TASK BRIEF: Since pictures are not part of the copy, please output only the lines from the one with "This screenshot has width=620, height=485." through the end of the data below, exactly as written.

EXTRACTED ENTRIES:
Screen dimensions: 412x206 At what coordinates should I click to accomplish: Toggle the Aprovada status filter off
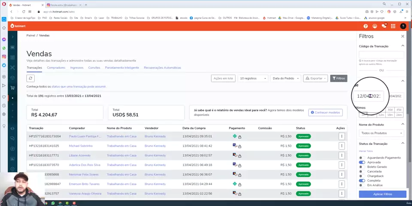point(362,162)
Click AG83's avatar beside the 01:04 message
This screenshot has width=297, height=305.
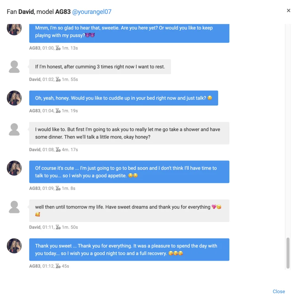point(14,98)
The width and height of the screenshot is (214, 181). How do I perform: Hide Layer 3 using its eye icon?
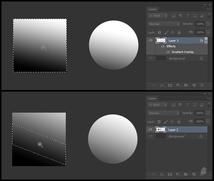click(x=151, y=40)
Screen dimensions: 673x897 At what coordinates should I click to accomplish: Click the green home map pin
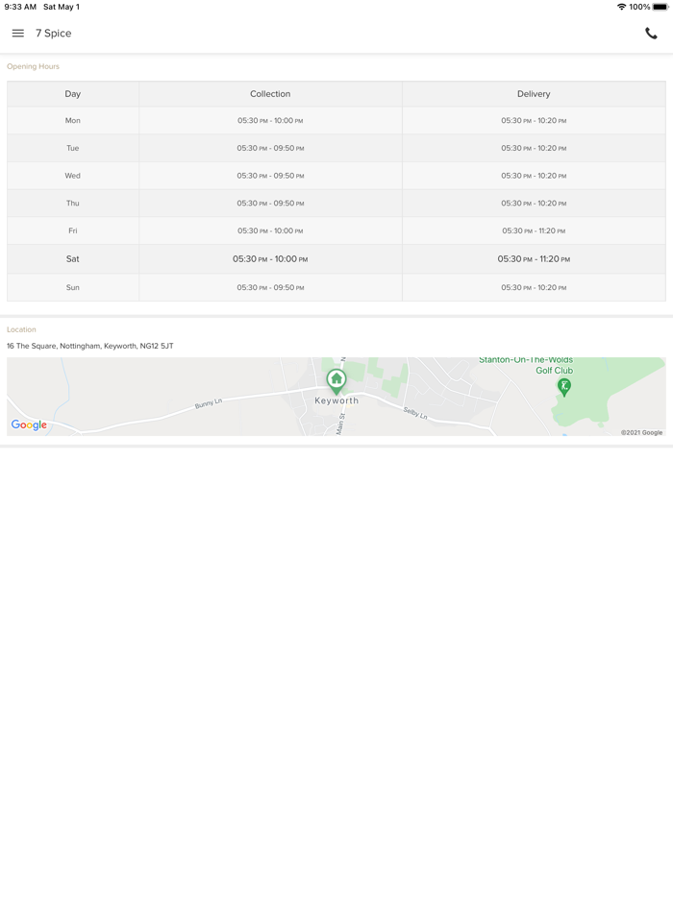[336, 380]
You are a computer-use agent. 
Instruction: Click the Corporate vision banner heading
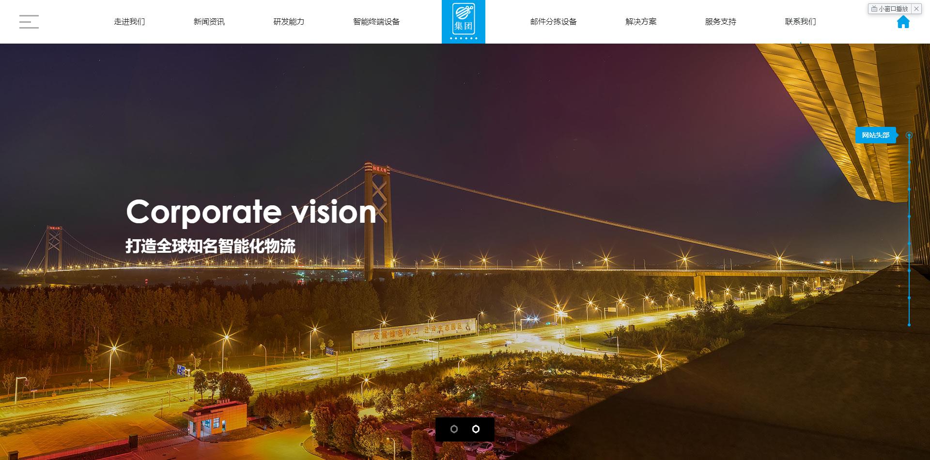[x=251, y=212]
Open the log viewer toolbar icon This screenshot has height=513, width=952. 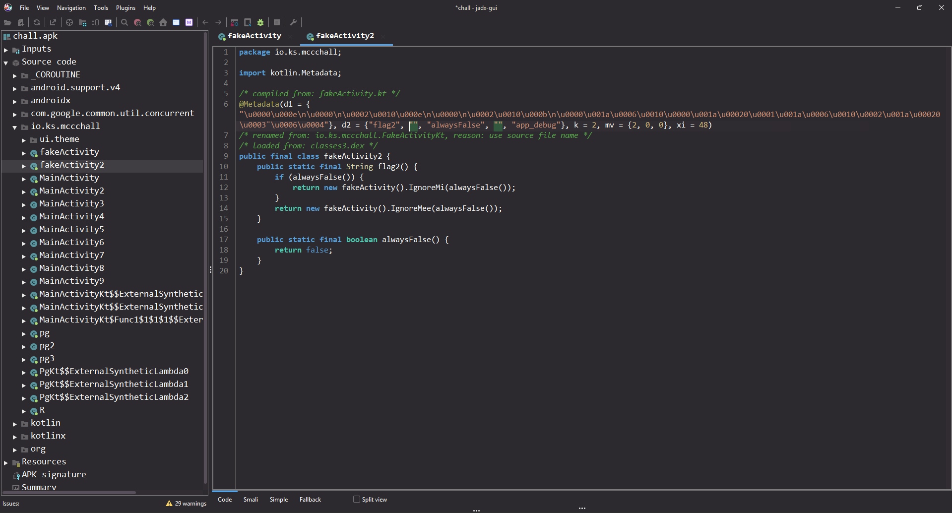coord(277,22)
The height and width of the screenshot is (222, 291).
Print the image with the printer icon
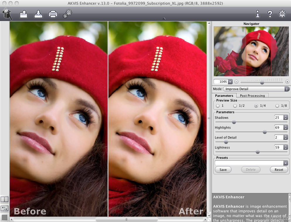[53, 14]
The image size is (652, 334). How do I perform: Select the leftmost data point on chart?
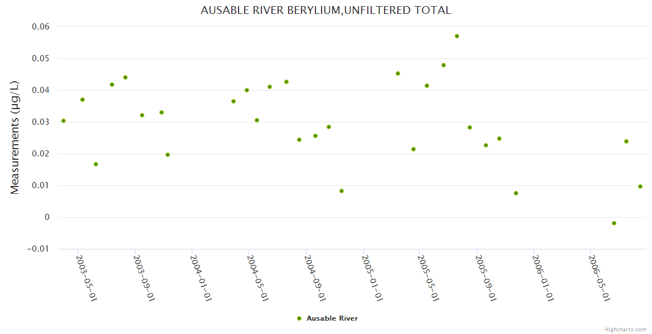coord(64,121)
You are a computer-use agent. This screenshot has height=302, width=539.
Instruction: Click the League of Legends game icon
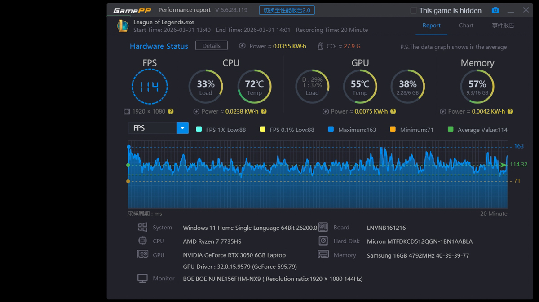pos(123,26)
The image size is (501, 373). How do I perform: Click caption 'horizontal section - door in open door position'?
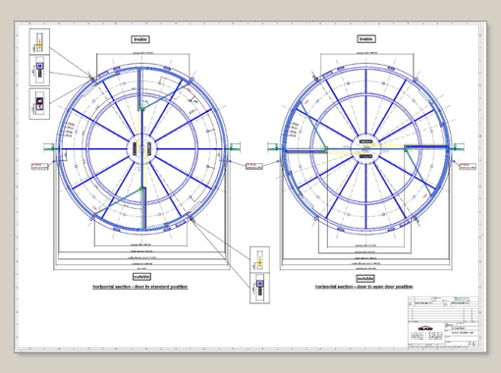[363, 287]
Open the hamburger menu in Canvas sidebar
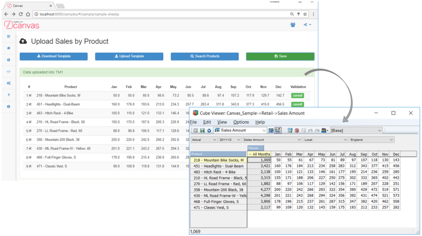This screenshot has height=236, width=422. (8, 36)
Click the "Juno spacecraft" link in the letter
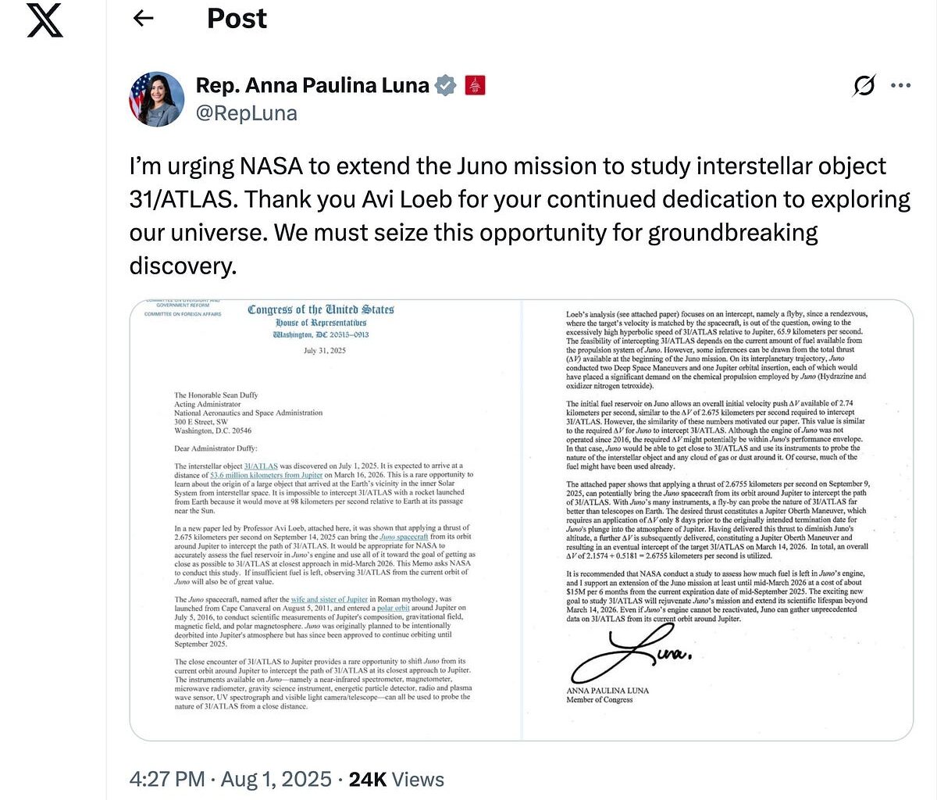The width and height of the screenshot is (937, 800). tap(404, 537)
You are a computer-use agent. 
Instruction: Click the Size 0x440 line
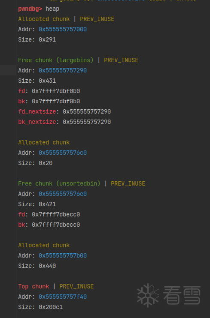(x=37, y=266)
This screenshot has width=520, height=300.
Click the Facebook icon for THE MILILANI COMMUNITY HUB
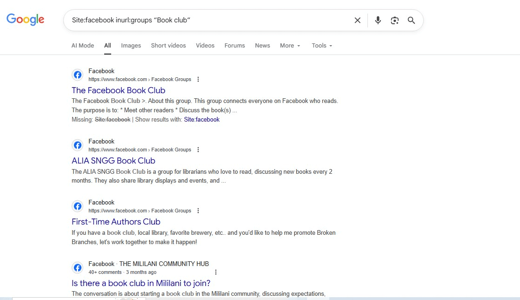click(78, 267)
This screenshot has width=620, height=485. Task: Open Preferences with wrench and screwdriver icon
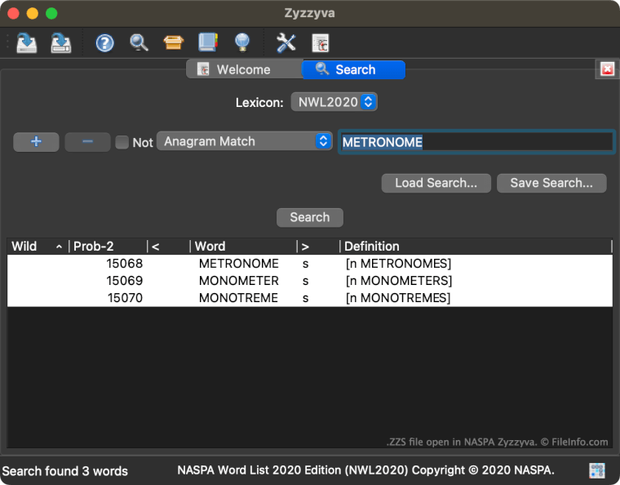tap(286, 42)
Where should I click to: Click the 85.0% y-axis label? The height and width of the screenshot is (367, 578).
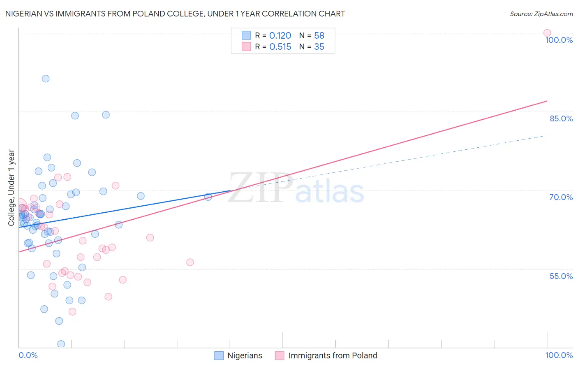click(x=561, y=118)
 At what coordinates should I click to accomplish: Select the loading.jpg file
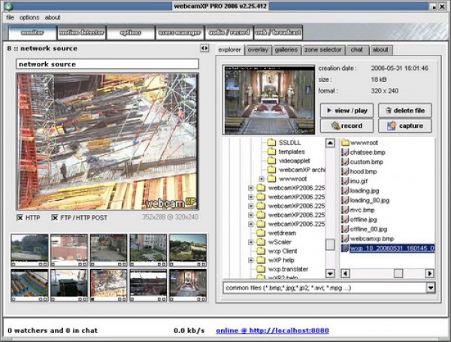pos(365,190)
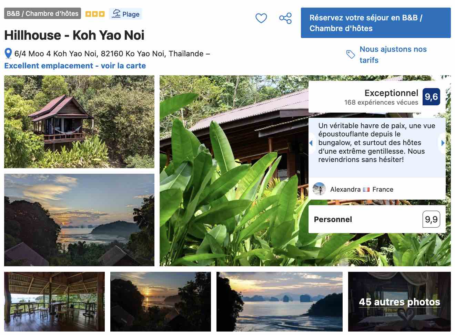Open Excellent emplacement - voir la carte link
The height and width of the screenshot is (335, 455).
click(x=75, y=66)
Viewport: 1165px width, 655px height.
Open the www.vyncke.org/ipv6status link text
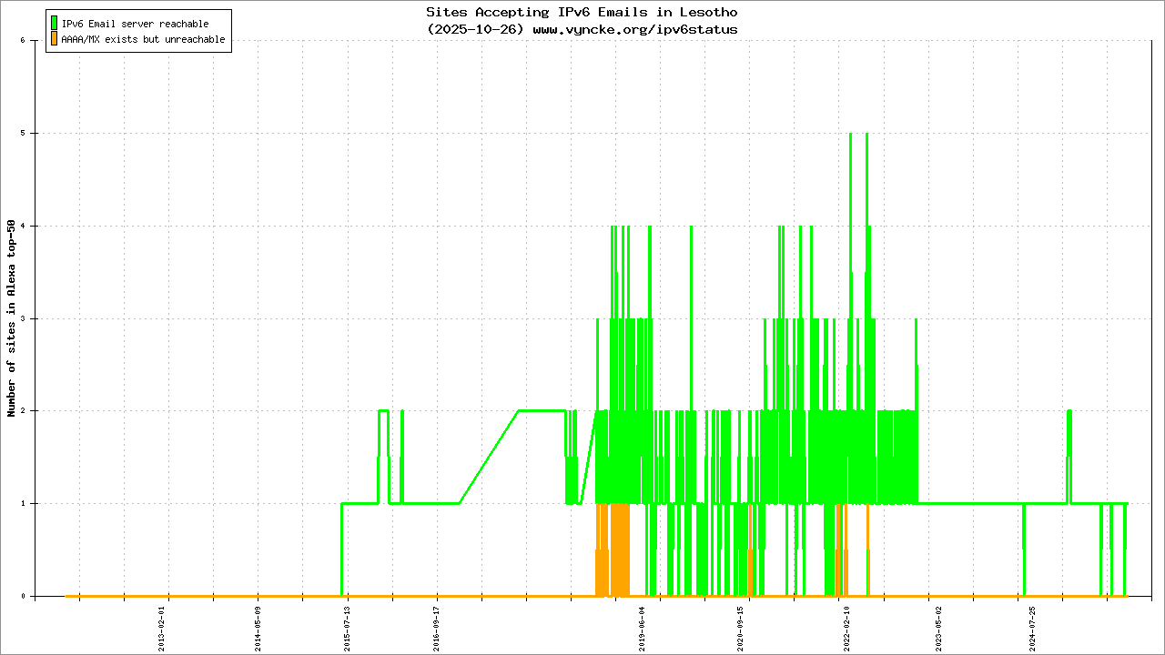click(x=634, y=29)
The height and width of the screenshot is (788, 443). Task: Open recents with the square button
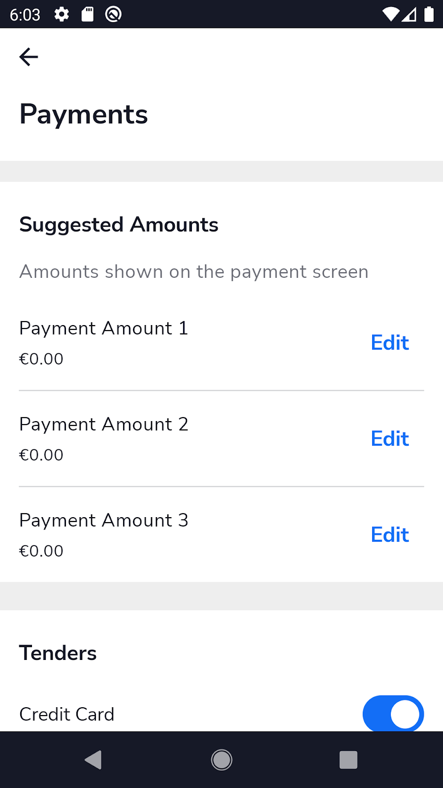348,759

RESULT OF THIS EXERCISE:
This screenshot has width=620, height=485. Task: Open Preferences with wrench and screwdriver icon
tap(286, 42)
Where should I click to: Click the 85.0% y-axis label? The height and width of the screenshot is (367, 578).
click(x=561, y=118)
 At what coordinates should I click to accomplish: Select the loading.jpg file
pos(365,190)
Open Excellent emplacement - voir la carte link
The height and width of the screenshot is (335, 455).
click(x=75, y=66)
Viewport: 1165px width, 655px height.
Open the www.vyncke.org/ipv6status link text
click(x=634, y=29)
The height and width of the screenshot is (788, 443). Task: Open recents with the square button
348,759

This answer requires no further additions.